Ma il motivo per cui devo ringraziare Felice per avermi offerto l’opportunità di venire a Matera con un così nobile obiettivo, e un tale raffinato piacere – cioè leggere il frutto della fantasia e del talento di alcuni giovanissimi e meno giovanissimi scrittori italiani – è anche dovuto alla scoperta del racconto vincitore, quello di Angelo Guida: “Luce”.
Qui è la capacità di maneggiare l’ironia come un giocoliere maneggia i suoi birilli volteggianti ad averci convinto. Un’ironia che non stempera il significato drammatico della storia, anzi permette di entrare in maggiore empatia con i personaggi. Aiutandomi con il titolo di un (ormai abusato) manuale di sceneggiatura hollywoodiano, direi che Angelo è molto bravo a “far salvare il gatto” al suo protagonista. Che magari è il nipote, o magari è la nonna. Non fa niente, la storia galoppa senza inutili pause, si ride e si riflette. No, aspetta. Sono entrambi i protagonsiti, perché entrambi prendono qualcosa dall’altro, durante la folle avventura che vivono.

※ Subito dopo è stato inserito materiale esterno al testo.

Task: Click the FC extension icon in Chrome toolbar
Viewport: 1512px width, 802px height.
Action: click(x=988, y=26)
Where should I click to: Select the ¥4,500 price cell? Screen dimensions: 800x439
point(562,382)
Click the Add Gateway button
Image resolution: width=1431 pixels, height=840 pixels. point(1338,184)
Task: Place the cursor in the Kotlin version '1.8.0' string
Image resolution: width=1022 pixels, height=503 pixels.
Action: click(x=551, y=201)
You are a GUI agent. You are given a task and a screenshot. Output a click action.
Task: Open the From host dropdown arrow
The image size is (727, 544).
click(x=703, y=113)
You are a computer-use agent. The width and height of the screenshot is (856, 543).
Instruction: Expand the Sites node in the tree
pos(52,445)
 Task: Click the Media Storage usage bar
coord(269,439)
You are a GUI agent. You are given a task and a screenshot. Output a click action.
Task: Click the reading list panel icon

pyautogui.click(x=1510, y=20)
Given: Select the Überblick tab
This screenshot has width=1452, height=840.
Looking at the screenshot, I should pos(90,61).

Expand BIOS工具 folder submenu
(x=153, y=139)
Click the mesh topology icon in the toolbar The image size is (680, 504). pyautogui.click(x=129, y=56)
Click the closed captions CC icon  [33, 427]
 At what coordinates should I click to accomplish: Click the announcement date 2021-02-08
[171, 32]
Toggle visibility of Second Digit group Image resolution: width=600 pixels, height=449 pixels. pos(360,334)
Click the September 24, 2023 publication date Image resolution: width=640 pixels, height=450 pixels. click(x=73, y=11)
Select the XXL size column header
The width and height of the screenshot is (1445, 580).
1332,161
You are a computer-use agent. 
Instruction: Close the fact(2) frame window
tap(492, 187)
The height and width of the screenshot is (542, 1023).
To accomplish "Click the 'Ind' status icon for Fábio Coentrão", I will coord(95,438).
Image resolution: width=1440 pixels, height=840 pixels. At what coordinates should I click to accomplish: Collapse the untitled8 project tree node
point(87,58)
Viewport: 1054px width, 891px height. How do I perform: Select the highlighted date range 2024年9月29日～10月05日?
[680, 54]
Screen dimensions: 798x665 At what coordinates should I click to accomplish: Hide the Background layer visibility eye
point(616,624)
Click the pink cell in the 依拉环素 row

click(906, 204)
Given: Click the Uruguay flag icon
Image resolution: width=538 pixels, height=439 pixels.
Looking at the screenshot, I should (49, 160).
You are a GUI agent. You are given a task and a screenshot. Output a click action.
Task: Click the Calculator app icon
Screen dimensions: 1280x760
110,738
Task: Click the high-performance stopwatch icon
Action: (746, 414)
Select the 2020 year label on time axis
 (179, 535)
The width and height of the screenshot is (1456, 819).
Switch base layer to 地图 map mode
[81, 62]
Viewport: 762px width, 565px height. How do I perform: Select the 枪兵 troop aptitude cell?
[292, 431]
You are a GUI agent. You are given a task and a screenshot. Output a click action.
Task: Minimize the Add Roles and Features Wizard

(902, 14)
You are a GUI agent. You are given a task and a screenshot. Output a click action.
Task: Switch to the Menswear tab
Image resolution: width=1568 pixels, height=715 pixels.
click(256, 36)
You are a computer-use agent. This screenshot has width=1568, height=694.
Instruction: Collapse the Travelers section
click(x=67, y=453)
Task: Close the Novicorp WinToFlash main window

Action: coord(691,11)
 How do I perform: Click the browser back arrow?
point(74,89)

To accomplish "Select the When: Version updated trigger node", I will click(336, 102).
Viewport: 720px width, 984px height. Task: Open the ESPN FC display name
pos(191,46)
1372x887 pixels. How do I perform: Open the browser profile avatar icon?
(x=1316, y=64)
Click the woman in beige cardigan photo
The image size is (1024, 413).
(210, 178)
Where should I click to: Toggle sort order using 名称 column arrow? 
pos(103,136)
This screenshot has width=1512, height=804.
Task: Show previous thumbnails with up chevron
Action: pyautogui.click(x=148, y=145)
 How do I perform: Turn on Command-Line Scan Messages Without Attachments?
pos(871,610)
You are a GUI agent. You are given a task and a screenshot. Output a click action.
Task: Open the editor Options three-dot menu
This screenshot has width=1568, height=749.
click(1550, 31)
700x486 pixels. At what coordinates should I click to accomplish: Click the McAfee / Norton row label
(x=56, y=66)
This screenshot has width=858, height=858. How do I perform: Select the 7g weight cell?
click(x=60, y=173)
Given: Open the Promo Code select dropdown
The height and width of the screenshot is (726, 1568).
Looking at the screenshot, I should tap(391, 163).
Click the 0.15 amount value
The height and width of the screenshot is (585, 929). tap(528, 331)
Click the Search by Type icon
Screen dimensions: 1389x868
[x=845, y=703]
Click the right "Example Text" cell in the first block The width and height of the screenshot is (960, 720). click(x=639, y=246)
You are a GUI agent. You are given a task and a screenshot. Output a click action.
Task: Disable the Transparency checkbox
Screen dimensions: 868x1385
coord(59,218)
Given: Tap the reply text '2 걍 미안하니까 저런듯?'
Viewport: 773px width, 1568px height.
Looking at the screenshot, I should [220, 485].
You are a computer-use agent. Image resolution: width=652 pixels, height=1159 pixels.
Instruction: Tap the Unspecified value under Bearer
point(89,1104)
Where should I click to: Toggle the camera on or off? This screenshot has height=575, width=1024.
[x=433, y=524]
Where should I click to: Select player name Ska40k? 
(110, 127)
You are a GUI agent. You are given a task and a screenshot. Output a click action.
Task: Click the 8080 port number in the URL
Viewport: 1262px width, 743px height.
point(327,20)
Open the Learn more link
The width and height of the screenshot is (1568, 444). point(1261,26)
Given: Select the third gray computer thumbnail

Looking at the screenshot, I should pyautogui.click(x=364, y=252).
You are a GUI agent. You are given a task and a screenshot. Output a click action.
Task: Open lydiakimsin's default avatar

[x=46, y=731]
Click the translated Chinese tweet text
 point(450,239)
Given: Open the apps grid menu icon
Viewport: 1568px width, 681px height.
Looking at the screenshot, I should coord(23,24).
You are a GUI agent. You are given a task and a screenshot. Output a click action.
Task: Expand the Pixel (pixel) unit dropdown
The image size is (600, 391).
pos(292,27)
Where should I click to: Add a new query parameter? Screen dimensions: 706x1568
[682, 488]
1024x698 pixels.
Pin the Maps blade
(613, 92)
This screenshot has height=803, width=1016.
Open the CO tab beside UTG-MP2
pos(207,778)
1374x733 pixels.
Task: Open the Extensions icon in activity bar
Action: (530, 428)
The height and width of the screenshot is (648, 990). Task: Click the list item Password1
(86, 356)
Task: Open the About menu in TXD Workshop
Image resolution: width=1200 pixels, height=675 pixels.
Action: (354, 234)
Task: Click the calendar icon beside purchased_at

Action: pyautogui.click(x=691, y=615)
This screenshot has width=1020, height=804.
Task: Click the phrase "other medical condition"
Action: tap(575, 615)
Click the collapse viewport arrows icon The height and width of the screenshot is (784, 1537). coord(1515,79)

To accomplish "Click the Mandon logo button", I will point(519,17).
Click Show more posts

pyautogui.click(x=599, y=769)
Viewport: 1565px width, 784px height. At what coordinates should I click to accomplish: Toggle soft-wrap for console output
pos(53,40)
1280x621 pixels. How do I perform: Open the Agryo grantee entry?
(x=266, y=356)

Sono davvero importanti i concorsi come quello di Energheia. So per esperienza personale che chi vi partecipa ci tiene molto. Ma so anche che sono preziose occasioni di incontro e scambio. Infatti, durante la meravigliosa serata di premiazione, ho avuto l’opportunità di conoscere Rodolfo Andrei, che non abbiamo premiato, ma con il quale stiamo pensando seriamente di trasporre un suo racconto in un piccolo film. Anzi, abbiamo già iniziato a lavorarci. Seriamente.
Vedete come funziona la vita? Oltre alle immagini dei racconti vincitori, e di molti altri, porto a casa un’amicizia con chi, durante la premiazione, era fuori campo.